======== SOURCE DATA ========

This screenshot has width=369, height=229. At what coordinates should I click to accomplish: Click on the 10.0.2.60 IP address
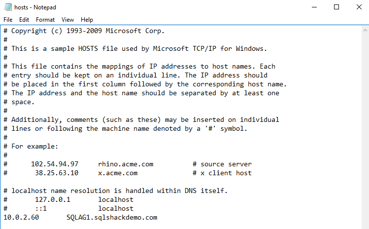(21, 218)
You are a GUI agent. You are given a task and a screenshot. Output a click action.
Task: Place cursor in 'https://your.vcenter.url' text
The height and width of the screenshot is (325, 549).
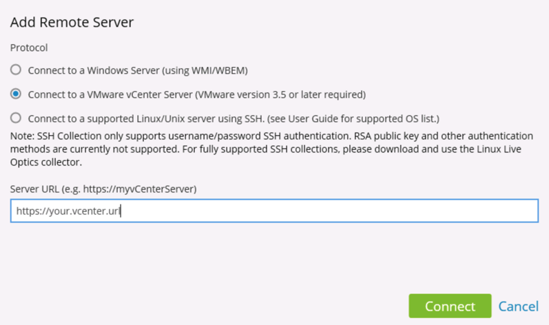68,211
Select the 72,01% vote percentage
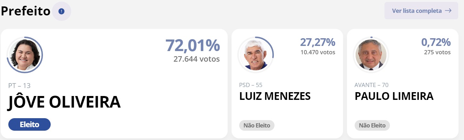This screenshot has height=140, width=464. pos(192,45)
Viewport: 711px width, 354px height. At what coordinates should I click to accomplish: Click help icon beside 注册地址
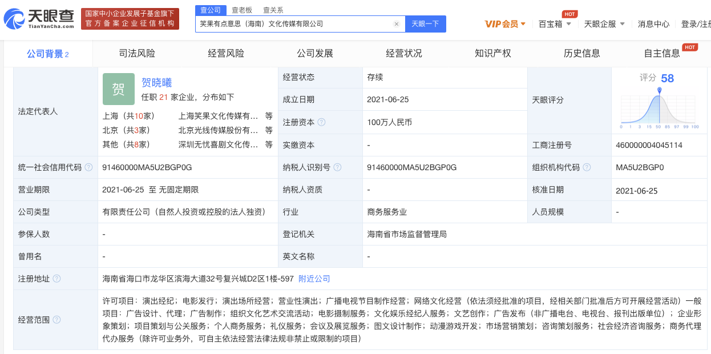(x=56, y=279)
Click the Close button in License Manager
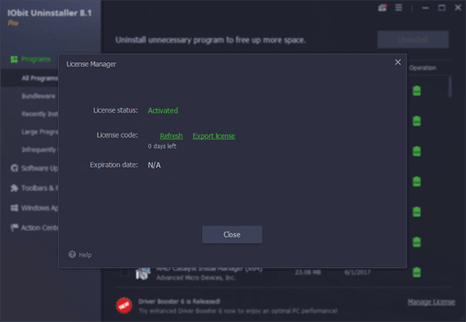This screenshot has height=322, width=466. 231,234
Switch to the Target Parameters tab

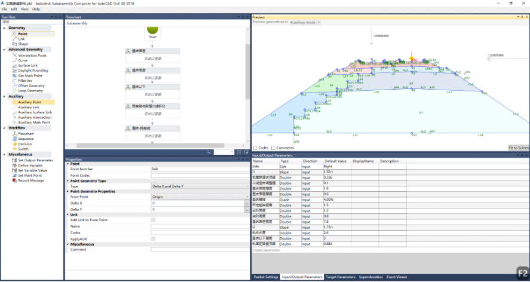(x=341, y=277)
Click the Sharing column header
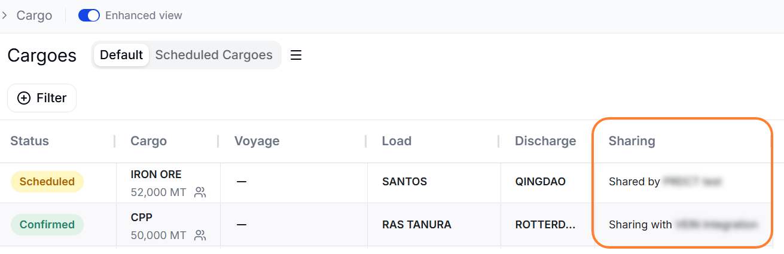The image size is (784, 254). click(632, 141)
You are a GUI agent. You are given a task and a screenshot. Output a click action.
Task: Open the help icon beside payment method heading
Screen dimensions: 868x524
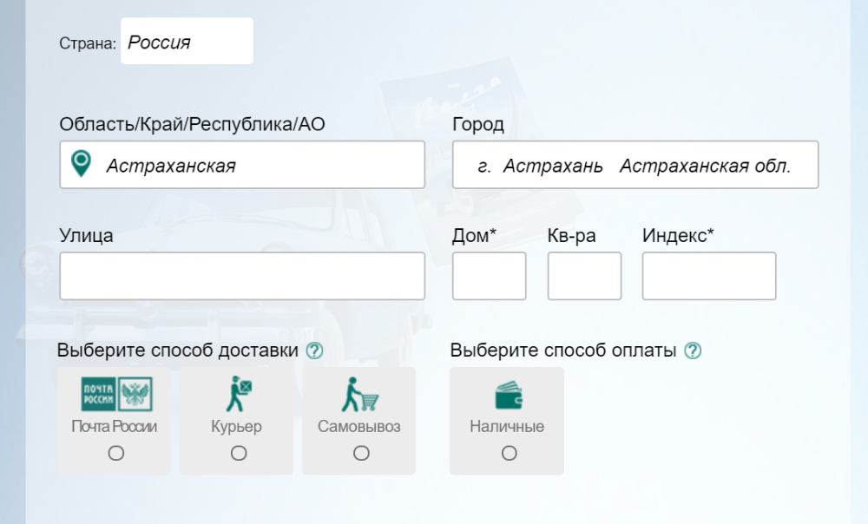tap(693, 351)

========

_ASSIGNMENT_. Each line above should be written out again exactly, without any image.

_TASK RESULT_.
This screenshot has width=369, height=229. At what coordinates should I click to accomplish: Click on the 10.0.2.60 IP address
(21, 218)
You are a GUI agent. You are given a task and a screenshot. Output a click action.
Task: Place cursor in 'https://your.vcenter.url' text
The height and width of the screenshot is (325, 549).
68,211
Select the 72,01% vote percentage
This screenshot has height=140, width=464. pos(192,45)
Viewport: 711px width, 354px height. At what coordinates should I click to accomplish: Click help icon beside 注册地址
(x=56, y=279)
Click the Close button in License Manager
This screenshot has height=322, width=466. 231,234
Switch to the Target Parameters tab

(x=341, y=277)
Click the Sharing column header
The image size is (784, 254). click(632, 141)
You are a GUI agent. You are given a task and a screenshot. Output a click action.
Task: Open the help icon beside payment method heading
Screen dimensions: 868x524
tap(693, 351)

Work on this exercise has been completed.